PROBLEM DESCRIPTION
Every line from the one holding "How do I perform: Click" through the one holding "You are a GUI" in the data below must be returned exactly, both ends included, with pictures left out and nothing else added.

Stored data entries
▼
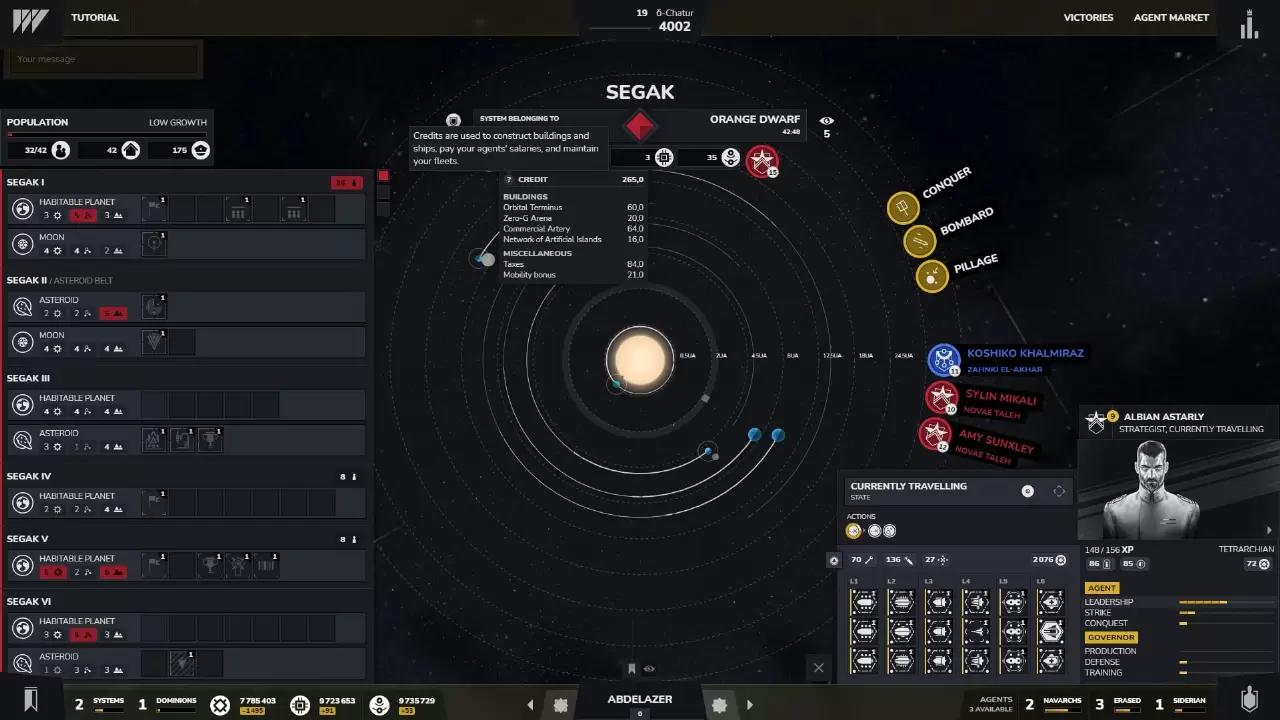This screenshot has height=720, width=1280.
Task: Click the "Your message" chat input
Action: [x=104, y=59]
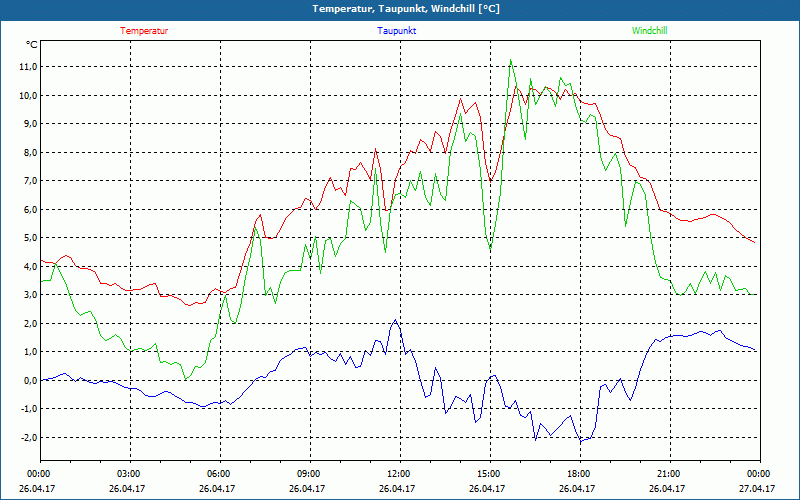The width and height of the screenshot is (800, 500).
Task: Select the 21:00 time axis label
Action: [x=669, y=474]
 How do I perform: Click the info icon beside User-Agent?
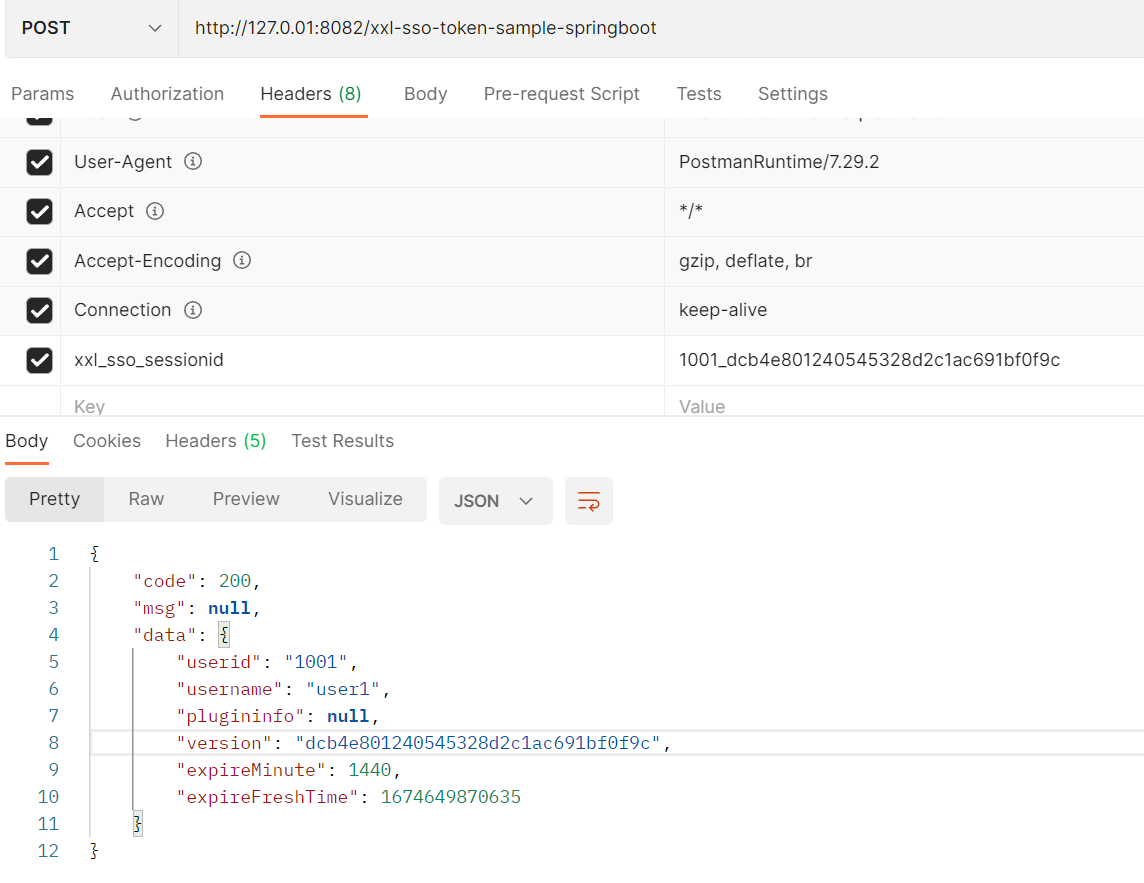coord(193,162)
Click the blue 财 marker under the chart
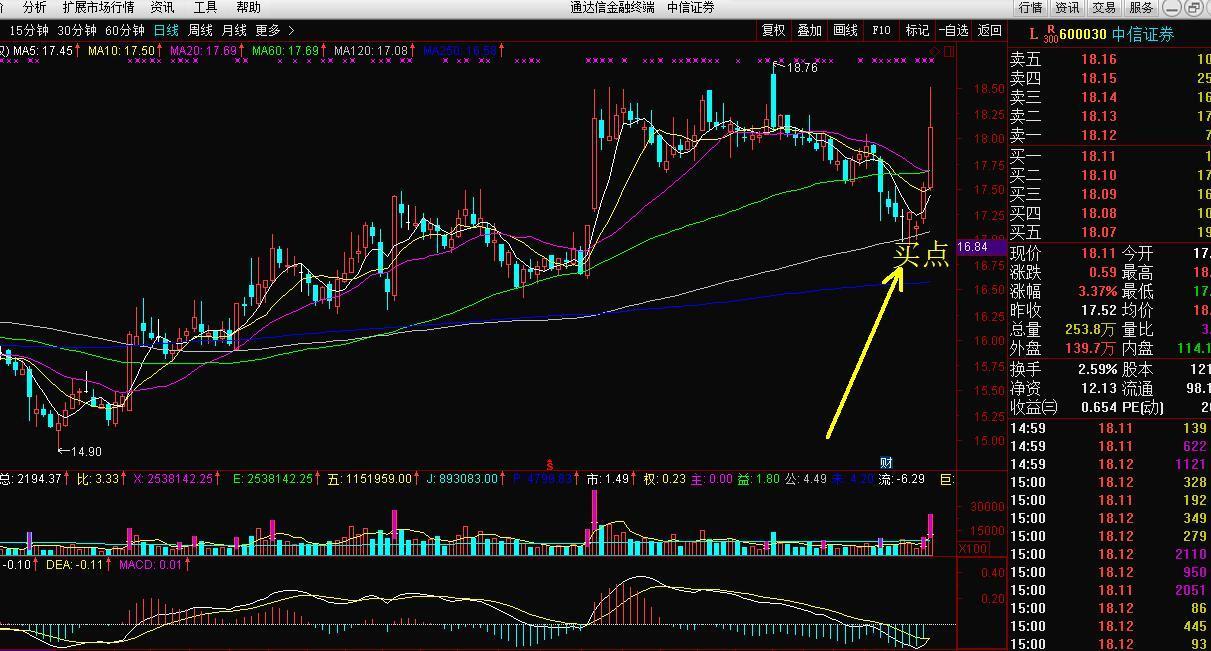The image size is (1211, 651). pos(886,463)
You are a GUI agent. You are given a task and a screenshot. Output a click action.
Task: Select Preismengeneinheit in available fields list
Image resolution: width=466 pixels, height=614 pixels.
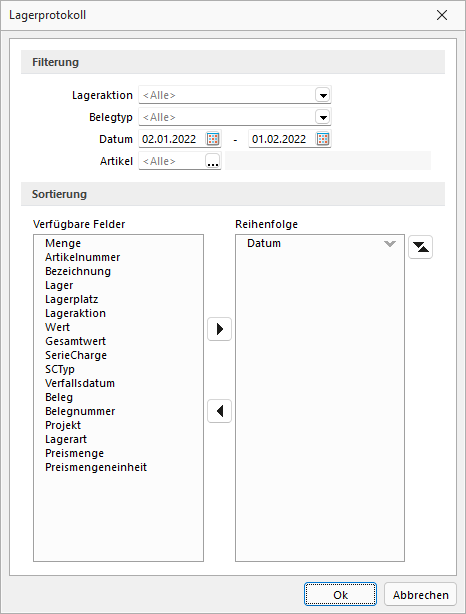tap(96, 467)
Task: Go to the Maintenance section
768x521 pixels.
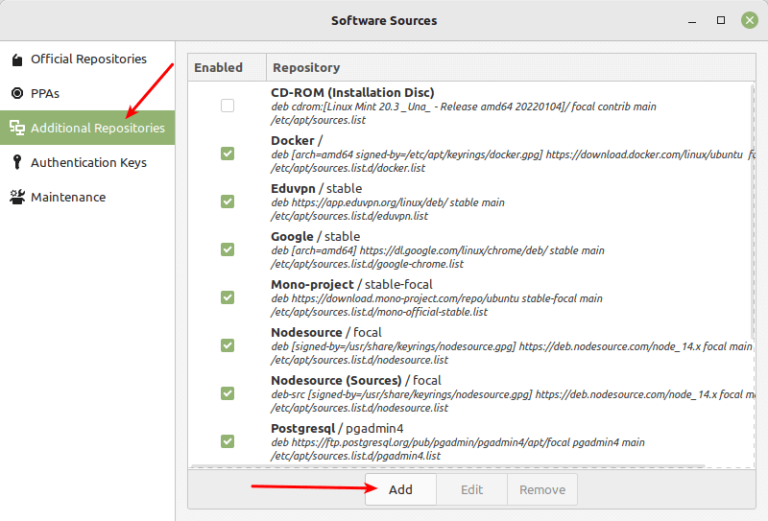Action: click(x=68, y=197)
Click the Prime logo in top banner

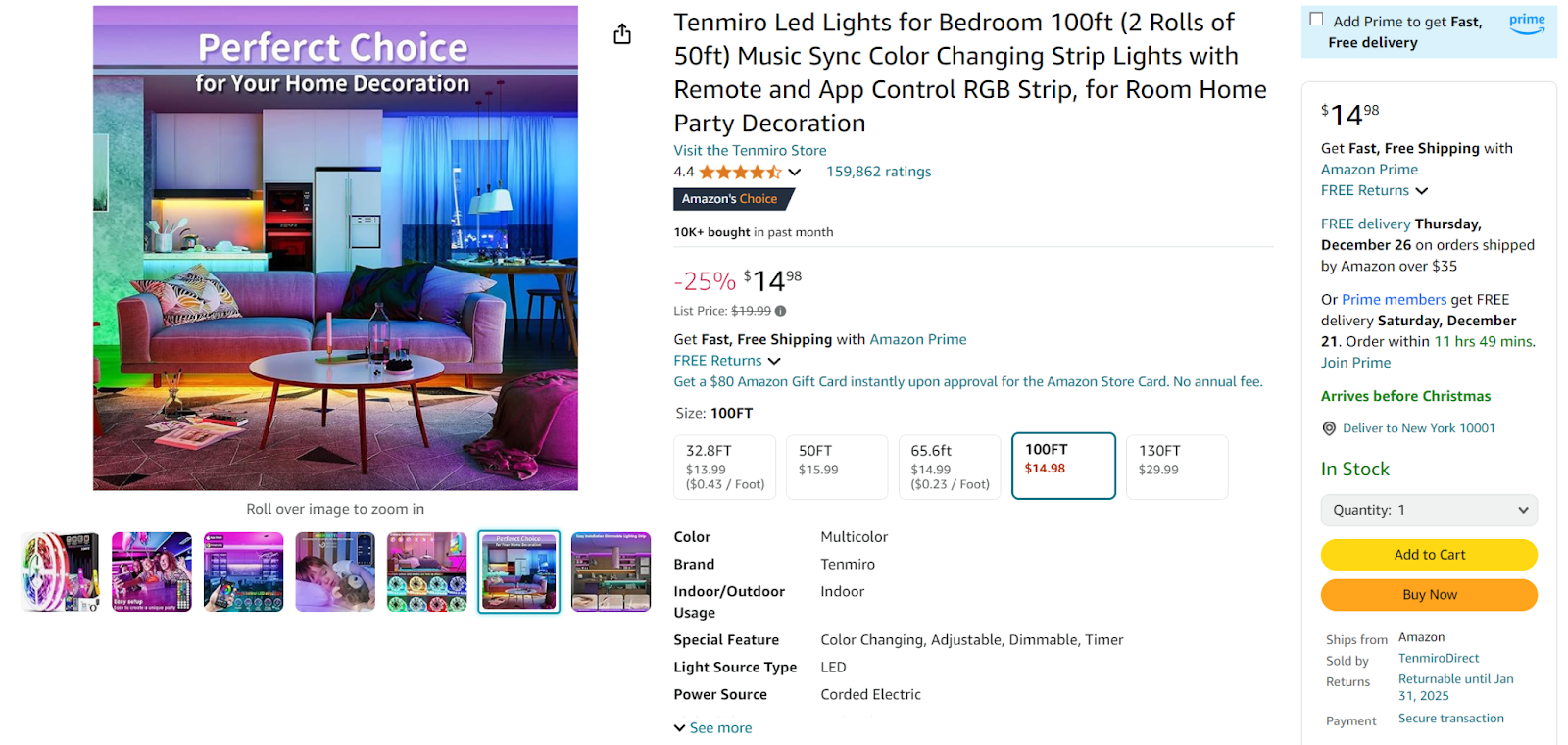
▲
ANSWER TO THIS PROBLEM
 How do I perform: Click the info icon beside User-Agent?
coord(193,162)
Click the blue 财 marker under the chart
The image size is (1211, 651). pos(886,463)
You are a GUI agent. You are given a task and a screenshot. Output a click action.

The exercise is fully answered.